The finance ministry briefed the prime minister about the implementation status on the IMF's condition of approval of the agriculture income tax laws by the four federating units by October 31st. The prime minister was told that Punjab had approved the law, but Sindh had not even presented it in the assembly. However, the prime minister was assured that Sindh would pass the law soon.

The IMF's condition is aimed at increasing the agriculture income tax rates to 45% -- equal to the federal personal income tax rates – but the Punjab law did not mention any rate. The Prime Minister's Office said that Shehbaz "praised Punjab chief minister and the provincial government for reforms in the agriculture sector".

After the end of its visit, the IMF had said that "based on the preliminary findings of this mission, staff will prepare a report that, subject to management approval, will be presented to the IMF's Executive Board for discussion and decision".

Its mission chief stated that Pakistan and the IMF staff "agreed with the need to continue prudent fiscal and monetary policies, revenue mobilisation from the untapped tax bases, while transferring greater social and development responsibilities to provinces".

The Prime Minister's Office said that Shehbaz was briefed on the economic indicators and the current situation of inflation. The meeting was also briefed on the steps taken against tax evasion and those facilitating such theft. The prime minister stressed that public relief should be accorded priority on all other steps and they were taking all possible measures to fulfil public promises.

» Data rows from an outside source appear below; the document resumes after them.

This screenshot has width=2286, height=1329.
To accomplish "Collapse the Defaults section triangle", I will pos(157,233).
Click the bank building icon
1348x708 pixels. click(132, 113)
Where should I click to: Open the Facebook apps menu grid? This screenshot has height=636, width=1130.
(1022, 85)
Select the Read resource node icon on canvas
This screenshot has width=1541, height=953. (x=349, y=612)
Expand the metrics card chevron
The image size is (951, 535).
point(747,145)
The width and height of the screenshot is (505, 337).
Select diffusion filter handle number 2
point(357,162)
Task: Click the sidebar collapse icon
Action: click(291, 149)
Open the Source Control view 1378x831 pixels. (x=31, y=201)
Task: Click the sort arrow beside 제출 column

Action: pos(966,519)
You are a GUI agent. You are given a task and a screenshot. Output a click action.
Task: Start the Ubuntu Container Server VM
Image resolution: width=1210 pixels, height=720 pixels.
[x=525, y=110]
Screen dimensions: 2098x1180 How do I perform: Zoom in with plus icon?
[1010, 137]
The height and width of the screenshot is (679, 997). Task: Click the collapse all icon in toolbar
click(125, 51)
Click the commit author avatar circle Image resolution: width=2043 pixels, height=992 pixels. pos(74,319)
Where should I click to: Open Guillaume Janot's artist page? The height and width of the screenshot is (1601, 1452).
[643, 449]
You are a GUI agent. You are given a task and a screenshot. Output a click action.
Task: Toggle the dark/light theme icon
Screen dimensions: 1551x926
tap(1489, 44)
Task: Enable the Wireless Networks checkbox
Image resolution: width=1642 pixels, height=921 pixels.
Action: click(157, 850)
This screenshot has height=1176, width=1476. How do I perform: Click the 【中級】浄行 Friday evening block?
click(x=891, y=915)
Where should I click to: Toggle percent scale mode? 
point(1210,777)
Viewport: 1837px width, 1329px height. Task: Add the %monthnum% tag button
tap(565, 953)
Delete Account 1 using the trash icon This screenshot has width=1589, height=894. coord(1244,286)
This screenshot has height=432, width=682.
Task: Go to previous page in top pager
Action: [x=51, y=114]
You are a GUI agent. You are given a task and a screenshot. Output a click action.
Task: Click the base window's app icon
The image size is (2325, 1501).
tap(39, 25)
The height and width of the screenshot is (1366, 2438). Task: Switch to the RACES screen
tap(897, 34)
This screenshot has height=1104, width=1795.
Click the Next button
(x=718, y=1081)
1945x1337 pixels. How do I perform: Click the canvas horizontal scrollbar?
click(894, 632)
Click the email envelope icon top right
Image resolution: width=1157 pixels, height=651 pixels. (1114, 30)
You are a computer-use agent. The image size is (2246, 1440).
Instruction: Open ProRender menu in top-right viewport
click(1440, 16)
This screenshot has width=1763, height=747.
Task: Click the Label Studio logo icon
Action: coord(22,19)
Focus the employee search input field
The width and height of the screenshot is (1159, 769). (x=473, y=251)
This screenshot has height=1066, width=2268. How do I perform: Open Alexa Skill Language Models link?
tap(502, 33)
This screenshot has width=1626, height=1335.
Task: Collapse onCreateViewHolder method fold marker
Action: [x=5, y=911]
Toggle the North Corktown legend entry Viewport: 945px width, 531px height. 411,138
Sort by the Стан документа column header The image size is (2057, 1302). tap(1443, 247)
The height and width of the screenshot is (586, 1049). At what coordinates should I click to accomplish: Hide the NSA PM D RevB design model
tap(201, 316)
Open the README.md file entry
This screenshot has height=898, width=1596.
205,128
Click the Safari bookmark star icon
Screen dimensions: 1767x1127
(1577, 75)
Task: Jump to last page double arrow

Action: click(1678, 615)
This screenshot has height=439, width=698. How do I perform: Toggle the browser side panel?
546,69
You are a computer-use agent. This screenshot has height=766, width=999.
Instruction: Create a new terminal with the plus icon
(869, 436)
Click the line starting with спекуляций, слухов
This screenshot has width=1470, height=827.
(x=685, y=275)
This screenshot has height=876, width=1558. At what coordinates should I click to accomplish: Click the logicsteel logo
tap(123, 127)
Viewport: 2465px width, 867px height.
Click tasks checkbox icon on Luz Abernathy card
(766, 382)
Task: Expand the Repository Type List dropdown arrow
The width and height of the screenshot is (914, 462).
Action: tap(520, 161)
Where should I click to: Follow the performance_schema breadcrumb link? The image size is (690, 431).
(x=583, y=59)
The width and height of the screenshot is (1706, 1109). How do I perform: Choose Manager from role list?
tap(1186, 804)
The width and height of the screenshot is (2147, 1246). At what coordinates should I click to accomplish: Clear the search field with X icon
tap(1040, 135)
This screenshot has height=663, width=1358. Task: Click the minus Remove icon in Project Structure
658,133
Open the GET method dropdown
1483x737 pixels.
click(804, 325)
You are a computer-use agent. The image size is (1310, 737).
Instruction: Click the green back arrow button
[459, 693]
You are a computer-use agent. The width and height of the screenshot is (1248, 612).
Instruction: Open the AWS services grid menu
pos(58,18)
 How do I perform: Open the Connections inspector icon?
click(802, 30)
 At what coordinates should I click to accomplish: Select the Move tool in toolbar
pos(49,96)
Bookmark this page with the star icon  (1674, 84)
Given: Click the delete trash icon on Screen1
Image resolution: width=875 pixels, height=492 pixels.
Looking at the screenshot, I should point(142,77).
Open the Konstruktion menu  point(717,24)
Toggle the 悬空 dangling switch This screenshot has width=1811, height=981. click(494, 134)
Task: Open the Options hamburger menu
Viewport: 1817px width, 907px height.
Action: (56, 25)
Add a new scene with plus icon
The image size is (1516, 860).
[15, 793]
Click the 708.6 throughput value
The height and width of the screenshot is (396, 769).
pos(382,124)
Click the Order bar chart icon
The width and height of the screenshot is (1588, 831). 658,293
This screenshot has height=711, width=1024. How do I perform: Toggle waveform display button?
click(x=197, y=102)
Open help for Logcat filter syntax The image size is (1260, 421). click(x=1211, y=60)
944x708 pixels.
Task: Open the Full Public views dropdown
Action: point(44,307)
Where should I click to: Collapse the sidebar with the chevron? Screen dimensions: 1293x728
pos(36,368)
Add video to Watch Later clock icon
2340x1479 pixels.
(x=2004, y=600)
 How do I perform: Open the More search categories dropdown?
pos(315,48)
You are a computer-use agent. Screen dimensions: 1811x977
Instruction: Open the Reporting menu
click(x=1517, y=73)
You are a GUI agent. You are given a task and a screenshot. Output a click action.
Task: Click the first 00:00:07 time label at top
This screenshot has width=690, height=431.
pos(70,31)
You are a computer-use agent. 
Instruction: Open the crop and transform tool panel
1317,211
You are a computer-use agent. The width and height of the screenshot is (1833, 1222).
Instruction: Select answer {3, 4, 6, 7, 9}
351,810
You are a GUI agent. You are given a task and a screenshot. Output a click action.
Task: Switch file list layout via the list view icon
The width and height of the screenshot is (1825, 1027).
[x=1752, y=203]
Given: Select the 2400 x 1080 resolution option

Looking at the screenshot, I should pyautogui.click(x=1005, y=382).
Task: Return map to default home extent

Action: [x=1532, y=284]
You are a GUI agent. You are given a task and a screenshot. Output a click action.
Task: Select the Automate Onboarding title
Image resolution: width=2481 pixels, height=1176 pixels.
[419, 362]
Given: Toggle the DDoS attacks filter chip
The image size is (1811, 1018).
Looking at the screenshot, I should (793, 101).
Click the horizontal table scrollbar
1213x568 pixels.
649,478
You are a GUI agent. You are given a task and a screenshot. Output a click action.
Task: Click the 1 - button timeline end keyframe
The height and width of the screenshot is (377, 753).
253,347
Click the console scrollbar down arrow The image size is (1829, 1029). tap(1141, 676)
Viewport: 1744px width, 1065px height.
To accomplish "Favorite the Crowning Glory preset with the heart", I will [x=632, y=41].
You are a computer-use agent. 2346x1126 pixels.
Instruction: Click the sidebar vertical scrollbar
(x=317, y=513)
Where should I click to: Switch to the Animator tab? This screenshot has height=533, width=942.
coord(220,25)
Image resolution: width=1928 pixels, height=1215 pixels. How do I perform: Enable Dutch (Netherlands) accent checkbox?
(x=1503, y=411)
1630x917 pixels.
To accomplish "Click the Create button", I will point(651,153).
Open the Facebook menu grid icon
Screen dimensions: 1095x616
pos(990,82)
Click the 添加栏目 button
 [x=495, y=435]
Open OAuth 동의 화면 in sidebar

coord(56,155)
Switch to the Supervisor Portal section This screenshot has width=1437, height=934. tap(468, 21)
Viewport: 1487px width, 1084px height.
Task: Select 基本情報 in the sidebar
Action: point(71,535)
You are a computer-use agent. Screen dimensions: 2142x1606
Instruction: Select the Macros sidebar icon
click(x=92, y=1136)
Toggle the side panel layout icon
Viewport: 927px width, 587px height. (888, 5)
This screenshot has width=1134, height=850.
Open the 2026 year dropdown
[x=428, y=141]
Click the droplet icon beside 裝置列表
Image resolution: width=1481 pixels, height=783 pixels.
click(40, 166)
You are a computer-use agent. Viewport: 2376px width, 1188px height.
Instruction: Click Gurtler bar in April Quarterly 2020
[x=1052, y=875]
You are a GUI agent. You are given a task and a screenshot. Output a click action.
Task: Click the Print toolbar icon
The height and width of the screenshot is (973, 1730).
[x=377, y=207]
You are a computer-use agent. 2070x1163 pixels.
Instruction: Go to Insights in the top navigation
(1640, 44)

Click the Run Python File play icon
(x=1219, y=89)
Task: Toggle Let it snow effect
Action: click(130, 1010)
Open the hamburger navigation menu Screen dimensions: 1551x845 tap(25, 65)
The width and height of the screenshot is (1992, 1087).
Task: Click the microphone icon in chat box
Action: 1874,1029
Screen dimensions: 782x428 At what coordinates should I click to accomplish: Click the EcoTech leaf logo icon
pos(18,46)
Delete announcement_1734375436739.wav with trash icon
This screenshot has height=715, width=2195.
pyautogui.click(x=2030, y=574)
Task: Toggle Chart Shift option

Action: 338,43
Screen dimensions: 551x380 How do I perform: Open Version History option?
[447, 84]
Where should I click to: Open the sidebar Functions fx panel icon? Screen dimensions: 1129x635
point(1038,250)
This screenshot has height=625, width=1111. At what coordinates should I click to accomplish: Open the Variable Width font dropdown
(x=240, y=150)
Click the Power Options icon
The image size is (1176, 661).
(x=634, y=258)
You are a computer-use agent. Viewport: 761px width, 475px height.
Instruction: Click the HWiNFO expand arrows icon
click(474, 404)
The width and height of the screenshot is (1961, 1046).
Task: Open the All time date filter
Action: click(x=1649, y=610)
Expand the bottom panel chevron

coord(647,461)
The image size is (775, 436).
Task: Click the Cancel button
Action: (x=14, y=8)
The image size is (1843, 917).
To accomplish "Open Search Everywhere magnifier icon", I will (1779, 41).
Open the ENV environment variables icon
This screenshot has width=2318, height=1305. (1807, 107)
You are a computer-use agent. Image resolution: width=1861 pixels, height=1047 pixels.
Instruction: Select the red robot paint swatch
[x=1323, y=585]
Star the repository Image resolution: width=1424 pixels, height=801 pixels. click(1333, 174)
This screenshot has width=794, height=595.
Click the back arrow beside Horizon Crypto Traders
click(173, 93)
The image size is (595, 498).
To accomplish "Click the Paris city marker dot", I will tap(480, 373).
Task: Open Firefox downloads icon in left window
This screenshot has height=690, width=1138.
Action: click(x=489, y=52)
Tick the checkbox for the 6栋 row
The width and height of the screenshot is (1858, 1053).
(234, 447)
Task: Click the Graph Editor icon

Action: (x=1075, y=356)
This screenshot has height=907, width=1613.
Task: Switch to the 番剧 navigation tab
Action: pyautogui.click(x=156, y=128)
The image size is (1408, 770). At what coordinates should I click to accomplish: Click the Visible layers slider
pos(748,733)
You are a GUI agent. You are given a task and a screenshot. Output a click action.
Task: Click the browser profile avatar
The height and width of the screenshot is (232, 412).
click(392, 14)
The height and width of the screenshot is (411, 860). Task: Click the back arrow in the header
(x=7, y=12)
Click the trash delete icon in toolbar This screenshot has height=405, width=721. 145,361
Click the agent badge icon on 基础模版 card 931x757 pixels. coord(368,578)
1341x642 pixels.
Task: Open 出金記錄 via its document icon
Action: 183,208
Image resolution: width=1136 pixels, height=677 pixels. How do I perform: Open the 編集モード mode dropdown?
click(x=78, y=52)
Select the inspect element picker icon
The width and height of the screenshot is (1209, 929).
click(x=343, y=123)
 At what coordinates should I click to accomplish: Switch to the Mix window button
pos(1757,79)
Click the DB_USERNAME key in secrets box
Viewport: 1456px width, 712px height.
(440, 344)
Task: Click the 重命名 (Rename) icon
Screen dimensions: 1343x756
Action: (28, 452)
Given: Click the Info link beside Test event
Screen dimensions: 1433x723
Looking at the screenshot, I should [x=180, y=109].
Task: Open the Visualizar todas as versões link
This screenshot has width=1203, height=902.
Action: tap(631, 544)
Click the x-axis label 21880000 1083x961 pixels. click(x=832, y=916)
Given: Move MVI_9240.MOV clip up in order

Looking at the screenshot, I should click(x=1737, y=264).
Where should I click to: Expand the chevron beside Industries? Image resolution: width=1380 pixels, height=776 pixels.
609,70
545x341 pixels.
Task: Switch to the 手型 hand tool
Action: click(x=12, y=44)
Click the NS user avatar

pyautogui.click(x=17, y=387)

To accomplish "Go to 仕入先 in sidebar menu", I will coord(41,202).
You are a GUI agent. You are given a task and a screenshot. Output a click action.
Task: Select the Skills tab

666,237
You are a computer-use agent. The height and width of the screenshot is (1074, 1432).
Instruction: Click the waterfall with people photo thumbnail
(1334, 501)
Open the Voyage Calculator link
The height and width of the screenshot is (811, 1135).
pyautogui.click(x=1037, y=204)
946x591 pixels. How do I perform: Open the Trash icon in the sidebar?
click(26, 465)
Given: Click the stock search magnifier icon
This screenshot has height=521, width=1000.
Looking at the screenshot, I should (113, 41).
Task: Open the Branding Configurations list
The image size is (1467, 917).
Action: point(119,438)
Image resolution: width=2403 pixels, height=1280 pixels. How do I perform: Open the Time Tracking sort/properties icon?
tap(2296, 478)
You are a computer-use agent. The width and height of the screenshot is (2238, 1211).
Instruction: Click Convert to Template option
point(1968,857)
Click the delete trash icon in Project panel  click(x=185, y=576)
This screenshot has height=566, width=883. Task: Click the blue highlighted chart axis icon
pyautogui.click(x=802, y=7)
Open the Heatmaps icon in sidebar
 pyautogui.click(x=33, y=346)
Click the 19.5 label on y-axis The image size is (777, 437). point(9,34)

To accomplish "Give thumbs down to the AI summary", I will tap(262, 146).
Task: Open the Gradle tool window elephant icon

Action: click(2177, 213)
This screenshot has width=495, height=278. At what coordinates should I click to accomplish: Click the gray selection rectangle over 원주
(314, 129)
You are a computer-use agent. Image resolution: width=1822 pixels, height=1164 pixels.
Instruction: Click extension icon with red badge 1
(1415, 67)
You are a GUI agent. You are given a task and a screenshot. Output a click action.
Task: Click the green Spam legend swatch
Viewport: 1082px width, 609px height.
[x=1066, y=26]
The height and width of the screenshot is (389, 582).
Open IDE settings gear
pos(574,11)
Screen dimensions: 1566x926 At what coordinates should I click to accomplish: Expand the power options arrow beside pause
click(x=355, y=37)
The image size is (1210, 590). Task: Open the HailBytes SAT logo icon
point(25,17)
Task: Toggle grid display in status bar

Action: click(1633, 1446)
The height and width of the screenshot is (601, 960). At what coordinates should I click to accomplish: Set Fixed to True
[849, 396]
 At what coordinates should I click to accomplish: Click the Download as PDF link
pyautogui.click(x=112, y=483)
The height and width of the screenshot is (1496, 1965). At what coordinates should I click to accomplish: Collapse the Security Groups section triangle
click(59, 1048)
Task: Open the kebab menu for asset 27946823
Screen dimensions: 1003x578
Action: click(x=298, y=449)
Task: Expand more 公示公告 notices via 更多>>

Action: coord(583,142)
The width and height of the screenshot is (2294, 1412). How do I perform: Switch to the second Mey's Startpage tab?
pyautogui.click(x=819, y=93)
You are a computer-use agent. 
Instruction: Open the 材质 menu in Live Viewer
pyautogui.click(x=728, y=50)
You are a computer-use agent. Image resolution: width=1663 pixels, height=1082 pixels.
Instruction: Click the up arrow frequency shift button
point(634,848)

Prime Minister Shehbaz observed that due to a surge in exports and record remittances, the country's foreign reserves had increased. He added that the country's economy was on path to stability and due to the steps taken in this regard, the stock market was showing brisk business.

He said that foreign investment was a reflection of confidence in the government's policies. "The country's economy can progress well when all the stakeholders meet their responsibilities. All sectors should pay taxes to play their role in the national progress," the press release quoted Shehbaz as saying.